Flee the temptations of youth, we’d read at the Bible study earlier tonight. Pursue righteousness. I should shut the door and go back to bed. But then Poppy shivered, and a lifetime of respect and politeness intervened. I found myself stepping back and gesturing for her to come inside.
Pursue righteousness, the author of Timothy said. But did righteousness carry a bottle of Macallan 12 in her hand? Because Poppy did.
“I couldn’t sleep,” she said, stepping into the living room and then turning around to face me.
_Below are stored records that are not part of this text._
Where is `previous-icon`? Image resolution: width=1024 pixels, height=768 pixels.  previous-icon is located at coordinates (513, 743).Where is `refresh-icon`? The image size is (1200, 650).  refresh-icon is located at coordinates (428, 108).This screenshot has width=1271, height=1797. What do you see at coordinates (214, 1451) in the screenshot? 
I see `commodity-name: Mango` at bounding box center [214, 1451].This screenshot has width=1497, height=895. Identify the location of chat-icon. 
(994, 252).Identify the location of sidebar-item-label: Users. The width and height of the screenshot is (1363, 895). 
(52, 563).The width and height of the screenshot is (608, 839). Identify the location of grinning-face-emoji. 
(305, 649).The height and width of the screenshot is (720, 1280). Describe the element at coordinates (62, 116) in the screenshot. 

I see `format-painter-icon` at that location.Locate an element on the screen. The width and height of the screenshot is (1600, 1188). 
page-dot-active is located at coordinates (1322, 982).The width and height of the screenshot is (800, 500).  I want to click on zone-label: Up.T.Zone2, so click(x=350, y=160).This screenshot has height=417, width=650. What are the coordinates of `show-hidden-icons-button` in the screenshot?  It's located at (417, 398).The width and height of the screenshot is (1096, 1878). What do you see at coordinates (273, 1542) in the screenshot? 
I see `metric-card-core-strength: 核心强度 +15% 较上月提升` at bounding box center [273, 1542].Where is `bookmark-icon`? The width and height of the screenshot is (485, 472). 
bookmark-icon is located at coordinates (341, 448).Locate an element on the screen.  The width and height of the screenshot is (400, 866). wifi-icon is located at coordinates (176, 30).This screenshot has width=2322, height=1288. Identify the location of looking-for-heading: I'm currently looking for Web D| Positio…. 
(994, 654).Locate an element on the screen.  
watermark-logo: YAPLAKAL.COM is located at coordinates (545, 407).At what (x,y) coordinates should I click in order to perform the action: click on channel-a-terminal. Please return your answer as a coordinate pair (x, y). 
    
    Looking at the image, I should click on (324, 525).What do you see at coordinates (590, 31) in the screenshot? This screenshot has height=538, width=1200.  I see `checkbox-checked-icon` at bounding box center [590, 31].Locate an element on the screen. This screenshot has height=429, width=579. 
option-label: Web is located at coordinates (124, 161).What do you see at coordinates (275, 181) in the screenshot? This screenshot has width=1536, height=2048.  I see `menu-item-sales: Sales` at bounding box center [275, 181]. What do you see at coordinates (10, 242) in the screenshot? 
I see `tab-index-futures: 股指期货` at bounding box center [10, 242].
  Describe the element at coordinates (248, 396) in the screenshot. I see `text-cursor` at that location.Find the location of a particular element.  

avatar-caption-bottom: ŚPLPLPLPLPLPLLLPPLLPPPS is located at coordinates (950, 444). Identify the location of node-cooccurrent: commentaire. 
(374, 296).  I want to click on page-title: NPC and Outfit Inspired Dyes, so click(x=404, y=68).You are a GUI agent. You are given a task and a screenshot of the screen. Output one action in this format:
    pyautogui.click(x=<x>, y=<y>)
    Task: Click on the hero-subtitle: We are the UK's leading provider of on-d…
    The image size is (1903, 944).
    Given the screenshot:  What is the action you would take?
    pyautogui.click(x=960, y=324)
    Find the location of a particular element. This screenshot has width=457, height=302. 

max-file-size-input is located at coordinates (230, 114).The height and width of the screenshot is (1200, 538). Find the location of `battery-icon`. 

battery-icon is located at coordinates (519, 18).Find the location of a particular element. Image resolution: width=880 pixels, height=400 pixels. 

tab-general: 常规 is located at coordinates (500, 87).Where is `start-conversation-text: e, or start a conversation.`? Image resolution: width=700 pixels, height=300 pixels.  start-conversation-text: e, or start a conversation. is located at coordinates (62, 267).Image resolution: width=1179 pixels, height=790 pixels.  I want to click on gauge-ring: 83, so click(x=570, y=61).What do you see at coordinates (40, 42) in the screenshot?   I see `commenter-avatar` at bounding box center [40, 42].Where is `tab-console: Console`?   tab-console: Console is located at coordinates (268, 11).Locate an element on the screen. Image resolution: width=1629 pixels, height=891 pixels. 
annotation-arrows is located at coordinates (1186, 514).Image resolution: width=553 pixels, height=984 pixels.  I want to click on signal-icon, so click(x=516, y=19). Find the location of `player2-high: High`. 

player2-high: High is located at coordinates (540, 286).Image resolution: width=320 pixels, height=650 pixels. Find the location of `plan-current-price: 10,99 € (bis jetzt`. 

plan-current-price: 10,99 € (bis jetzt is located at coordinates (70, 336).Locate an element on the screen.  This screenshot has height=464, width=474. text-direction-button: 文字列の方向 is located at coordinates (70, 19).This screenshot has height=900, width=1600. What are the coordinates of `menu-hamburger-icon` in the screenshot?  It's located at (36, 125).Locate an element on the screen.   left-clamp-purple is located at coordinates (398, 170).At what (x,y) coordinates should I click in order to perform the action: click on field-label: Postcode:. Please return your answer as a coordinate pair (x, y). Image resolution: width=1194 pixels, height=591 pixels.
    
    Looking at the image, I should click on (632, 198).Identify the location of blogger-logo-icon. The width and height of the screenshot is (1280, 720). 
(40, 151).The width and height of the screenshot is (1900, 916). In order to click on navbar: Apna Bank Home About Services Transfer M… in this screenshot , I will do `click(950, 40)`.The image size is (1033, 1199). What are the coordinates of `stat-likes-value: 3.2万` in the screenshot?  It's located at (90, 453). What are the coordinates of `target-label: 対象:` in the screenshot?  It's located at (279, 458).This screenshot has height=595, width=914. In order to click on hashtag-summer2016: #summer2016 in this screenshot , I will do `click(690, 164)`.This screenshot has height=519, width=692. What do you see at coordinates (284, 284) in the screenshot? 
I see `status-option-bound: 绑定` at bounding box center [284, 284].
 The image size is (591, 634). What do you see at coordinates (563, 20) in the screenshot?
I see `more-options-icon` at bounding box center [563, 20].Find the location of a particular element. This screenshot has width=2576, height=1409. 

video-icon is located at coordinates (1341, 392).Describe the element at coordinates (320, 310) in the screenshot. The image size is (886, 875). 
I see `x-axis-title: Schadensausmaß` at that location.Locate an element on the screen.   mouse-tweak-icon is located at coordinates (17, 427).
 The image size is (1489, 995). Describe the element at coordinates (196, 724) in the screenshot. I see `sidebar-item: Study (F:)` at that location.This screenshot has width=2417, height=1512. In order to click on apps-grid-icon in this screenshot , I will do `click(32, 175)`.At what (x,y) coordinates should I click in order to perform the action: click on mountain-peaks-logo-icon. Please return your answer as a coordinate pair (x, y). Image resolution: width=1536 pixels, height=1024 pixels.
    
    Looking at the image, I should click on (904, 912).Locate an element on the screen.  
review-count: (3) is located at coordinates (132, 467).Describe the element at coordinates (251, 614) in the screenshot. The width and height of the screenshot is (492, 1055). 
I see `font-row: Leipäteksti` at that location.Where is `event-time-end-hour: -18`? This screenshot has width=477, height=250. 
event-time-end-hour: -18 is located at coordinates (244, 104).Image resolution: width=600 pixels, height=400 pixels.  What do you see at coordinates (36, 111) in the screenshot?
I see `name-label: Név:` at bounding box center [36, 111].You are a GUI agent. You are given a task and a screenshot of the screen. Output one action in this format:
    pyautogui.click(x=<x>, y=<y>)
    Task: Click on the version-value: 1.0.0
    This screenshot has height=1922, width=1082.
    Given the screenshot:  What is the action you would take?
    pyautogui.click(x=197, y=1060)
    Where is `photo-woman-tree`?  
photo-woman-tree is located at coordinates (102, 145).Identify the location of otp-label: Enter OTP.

I shut the door. “I gathered.” My voice was gravelly from sleep and something less innocent. Predictably, my dick started to swell; despite everything that had happened, I hadn’t seen her breasts yet, and they were more tempting than ever under that wet shirt.
Fuck. I didn’t mean yet. I meant never. I was never going to see her breasts. Accept it, I mentally chastised my groin, which refused to heel, and instead kept sending these painfully vivid sense memories back to my brain, like how it had felt to grope Poppy’s tits when she was bent over the church piano.
Her eyes dropped to my hips, and I knew my sweatpants were not doing a very good job hiding my thoughts. Clearing my throat, I turned away from her to walk over to the kitchen. “I didn’t know you liked The Walking Dead,” I mentioned lightly, sliding my hand over the switch. A pale yellow glow wafted from the postwar-era light fixture, casting angled shadows into the living room.
“It’s my favorite show,” Poppy said. “But I don’t know why you act surprised that you didn’t know. We haven’t known each other that long, and most of our conversations have involved me telling you my darkest secrets—not what’s on my Netflix queue.”